→ **Task instructions**
Show every line of the records below that contains the word "computer".

*** Available records ***

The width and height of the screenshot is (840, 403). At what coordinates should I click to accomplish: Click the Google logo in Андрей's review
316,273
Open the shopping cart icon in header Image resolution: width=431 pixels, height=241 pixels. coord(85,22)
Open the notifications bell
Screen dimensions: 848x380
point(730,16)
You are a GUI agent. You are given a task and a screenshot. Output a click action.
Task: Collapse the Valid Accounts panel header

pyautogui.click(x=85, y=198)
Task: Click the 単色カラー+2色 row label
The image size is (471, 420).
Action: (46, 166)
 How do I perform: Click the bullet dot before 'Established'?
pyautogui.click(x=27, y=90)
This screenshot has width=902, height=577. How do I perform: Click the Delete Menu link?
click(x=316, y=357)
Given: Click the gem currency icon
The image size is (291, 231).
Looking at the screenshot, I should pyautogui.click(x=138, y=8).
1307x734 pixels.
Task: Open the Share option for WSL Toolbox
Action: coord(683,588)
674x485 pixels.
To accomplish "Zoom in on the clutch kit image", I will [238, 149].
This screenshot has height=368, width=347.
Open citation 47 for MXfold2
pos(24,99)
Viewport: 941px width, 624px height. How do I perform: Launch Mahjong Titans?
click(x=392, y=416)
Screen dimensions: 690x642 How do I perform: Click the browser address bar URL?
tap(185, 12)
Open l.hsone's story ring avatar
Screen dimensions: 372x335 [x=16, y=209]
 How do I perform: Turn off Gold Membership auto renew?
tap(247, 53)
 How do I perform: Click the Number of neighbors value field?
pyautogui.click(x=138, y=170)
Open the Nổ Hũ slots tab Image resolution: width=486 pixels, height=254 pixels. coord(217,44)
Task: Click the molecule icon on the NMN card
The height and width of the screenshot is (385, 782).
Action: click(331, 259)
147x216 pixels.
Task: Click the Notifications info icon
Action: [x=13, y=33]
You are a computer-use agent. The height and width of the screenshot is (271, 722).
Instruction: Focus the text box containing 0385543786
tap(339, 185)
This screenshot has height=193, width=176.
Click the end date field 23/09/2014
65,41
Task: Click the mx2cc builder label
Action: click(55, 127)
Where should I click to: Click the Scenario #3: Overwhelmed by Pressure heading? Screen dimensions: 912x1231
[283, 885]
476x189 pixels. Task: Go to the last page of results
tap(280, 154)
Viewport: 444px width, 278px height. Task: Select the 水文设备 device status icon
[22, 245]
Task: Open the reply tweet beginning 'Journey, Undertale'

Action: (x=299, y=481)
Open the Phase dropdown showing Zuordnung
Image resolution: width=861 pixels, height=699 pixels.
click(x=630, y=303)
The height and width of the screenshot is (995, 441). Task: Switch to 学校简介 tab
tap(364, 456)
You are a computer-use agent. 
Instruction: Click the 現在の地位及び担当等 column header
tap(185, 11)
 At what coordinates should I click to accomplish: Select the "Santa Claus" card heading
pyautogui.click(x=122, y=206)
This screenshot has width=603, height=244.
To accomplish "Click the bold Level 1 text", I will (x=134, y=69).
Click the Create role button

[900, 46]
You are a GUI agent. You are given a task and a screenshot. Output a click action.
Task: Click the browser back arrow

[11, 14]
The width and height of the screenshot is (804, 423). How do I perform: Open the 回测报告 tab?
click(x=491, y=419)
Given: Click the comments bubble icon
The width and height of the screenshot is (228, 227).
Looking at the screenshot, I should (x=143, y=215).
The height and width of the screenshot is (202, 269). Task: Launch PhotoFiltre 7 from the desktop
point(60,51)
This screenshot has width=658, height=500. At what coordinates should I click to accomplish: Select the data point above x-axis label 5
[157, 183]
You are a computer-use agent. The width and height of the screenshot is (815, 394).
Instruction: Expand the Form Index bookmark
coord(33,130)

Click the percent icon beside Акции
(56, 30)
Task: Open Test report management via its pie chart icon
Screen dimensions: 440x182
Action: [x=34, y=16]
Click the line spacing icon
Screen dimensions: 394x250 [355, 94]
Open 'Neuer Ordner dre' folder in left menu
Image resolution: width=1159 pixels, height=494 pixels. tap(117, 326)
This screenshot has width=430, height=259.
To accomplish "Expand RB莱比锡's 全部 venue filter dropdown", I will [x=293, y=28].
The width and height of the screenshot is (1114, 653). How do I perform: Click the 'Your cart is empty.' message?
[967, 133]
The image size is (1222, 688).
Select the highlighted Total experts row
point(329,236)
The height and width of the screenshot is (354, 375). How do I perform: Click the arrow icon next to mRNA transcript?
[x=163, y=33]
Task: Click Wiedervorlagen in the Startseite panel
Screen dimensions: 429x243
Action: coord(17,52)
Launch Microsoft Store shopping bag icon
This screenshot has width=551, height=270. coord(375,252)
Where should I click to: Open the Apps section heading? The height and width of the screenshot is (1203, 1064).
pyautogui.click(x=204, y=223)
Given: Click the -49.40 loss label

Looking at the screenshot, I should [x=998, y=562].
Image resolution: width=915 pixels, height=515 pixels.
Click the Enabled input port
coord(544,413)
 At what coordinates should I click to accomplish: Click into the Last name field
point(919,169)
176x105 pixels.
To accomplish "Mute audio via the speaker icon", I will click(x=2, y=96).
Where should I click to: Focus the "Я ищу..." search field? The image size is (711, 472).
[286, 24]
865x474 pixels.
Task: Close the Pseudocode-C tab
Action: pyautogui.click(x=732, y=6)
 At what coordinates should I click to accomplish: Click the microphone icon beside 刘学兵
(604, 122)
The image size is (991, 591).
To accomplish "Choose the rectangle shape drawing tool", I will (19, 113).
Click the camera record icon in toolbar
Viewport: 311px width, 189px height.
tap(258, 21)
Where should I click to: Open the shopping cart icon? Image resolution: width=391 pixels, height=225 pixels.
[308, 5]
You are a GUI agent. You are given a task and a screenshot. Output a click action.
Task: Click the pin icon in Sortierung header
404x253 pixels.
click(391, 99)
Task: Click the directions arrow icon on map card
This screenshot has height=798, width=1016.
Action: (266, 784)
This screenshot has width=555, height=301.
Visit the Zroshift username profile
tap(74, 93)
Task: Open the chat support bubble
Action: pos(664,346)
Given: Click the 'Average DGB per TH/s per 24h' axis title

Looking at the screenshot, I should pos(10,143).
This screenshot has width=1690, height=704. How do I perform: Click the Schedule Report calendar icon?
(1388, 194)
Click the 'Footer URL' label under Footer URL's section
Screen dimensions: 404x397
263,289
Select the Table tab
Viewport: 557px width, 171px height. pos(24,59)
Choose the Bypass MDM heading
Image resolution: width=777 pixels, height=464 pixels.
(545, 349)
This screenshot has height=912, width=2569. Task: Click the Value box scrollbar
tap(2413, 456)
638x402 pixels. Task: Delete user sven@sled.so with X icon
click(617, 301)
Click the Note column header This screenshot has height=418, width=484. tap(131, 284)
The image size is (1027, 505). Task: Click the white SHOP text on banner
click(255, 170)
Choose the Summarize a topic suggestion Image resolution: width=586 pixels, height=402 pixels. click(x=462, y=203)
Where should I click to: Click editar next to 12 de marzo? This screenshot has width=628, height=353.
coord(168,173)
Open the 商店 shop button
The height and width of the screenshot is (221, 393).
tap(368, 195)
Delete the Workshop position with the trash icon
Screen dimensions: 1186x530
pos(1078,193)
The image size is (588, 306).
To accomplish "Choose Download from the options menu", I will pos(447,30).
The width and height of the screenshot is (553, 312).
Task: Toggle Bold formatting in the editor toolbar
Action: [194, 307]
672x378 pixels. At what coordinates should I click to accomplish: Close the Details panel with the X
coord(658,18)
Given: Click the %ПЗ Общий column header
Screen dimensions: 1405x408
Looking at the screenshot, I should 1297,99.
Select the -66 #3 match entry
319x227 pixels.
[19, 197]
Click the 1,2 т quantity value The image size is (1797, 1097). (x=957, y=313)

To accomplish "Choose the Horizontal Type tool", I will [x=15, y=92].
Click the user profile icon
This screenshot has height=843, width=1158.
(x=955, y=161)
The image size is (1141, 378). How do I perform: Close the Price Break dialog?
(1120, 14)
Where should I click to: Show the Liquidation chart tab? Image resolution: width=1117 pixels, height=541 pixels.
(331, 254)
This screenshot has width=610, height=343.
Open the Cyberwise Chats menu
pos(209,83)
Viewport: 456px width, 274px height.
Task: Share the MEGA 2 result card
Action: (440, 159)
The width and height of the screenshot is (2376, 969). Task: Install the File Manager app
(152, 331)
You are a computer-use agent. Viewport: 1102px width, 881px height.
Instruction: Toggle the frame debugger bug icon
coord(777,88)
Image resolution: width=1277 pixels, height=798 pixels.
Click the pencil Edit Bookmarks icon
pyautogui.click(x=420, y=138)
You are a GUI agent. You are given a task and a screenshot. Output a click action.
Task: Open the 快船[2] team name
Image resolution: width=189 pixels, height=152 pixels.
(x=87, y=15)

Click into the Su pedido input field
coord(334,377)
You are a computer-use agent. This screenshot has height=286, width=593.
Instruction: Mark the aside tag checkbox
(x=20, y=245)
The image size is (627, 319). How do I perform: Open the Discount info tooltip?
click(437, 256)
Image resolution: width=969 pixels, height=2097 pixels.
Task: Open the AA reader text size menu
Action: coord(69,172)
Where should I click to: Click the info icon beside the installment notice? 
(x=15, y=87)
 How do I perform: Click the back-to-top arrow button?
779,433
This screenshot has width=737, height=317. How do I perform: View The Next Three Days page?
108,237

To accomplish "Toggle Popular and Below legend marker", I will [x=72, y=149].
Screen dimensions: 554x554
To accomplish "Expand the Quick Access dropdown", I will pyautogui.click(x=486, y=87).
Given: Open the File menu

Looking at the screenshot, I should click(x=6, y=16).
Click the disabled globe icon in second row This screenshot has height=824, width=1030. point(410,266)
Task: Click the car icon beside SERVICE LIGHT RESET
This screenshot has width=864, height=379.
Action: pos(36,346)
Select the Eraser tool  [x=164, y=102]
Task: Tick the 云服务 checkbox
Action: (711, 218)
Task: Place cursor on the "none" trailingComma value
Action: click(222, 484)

*** End of Available records ***

→ **Finished task**
You are a computer-use agent. The height and width of the screenshot is (271, 722).
You are a computer-use agent. 
You are a computer-use agent. The width and height of the screenshot is (815, 394).
You are a computer-use agent. Viewport: 1102px width, 881px height.
You are a computer-use agent. This screenshot has height=286, width=593.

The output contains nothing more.